Shares in Remy Cointreau slid nearly 7 per cent on Tuesday after the premium drinks maker indicated sales and profit growth would slow after a strong first half as consumption trends return to normal after two "outstanding" years.
The group's cautious outlook overshadowed a better-than-expected 16.2 per cent rise in second quarter sales, boosted by a recovery in demand for its top cognac brands in China during the Mid-Autumn festival late last month.
The maker of Remy Martin cognac and Cointreau liquor reiterated that for the full year 2022/23 it expected another year of strong organic sales growth and improving operating margins, helped by strict costs control to mitigate inflationary pressures.

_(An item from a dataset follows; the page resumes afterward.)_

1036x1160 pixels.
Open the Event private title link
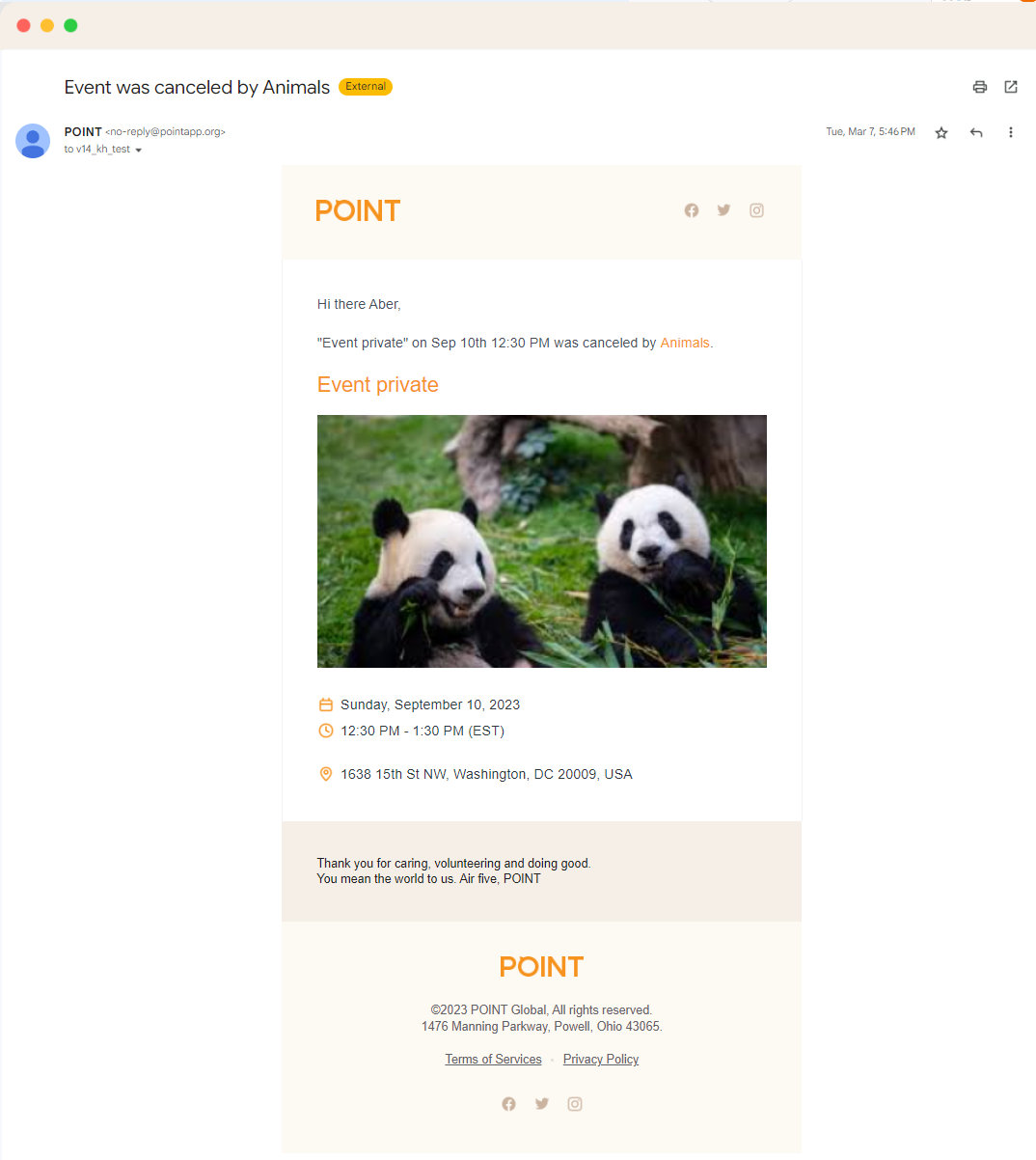pos(377,385)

By 0759 GMT, Remy Cointreau shares were down 7.6 per cent at 152.10 euros.
"Remy Cointreau Q2 sales were solid and forex very positive but the second half outlook is tinged with caution," Bernstein analysts said in a note.
Sales for the three months to Sept. 30 came in at 457.2 million euros ($451.4 million), marking a like-for-like rise of 16.2 per cent which beat analysts' expectations for 14.3 per cent growth.
Cognac sales rose 15.6 per cent to 345.9 million euros reflecting double-digit sales growth in China, with strong demand for Club and XO cognac during the Mid-Autumn festival in a market still impacted by stop and start Covid restrictions. Cognac inventories were very low at the end of September in China, the group said.
Remy Cointreau's fiscal year starts on April 1 and ends on March 31. Remy shares are down around 23 per cent this year after rising 40 per cent last year.
The pandemic accelerated Remy Cointreau's long-term drive towards higher-priced spirits to boost profit margins, speeding a shift towards premium drinks, cocktails and e-commerce as people drank more expensive drinks at home.
"Ideally positioned to take advantage of new consumption trends and buoyed by its advance on roll-out of its strategic plan, Remy Cointreau is looking to 2022/23 with confidence," the company said in a statement.
For the full year Remy forecast a positive currency effect with reported sales now seen at 110-120 million euros compared with 90-100 million previously, and current operating profit at 55-60 million compared with 50-60 million.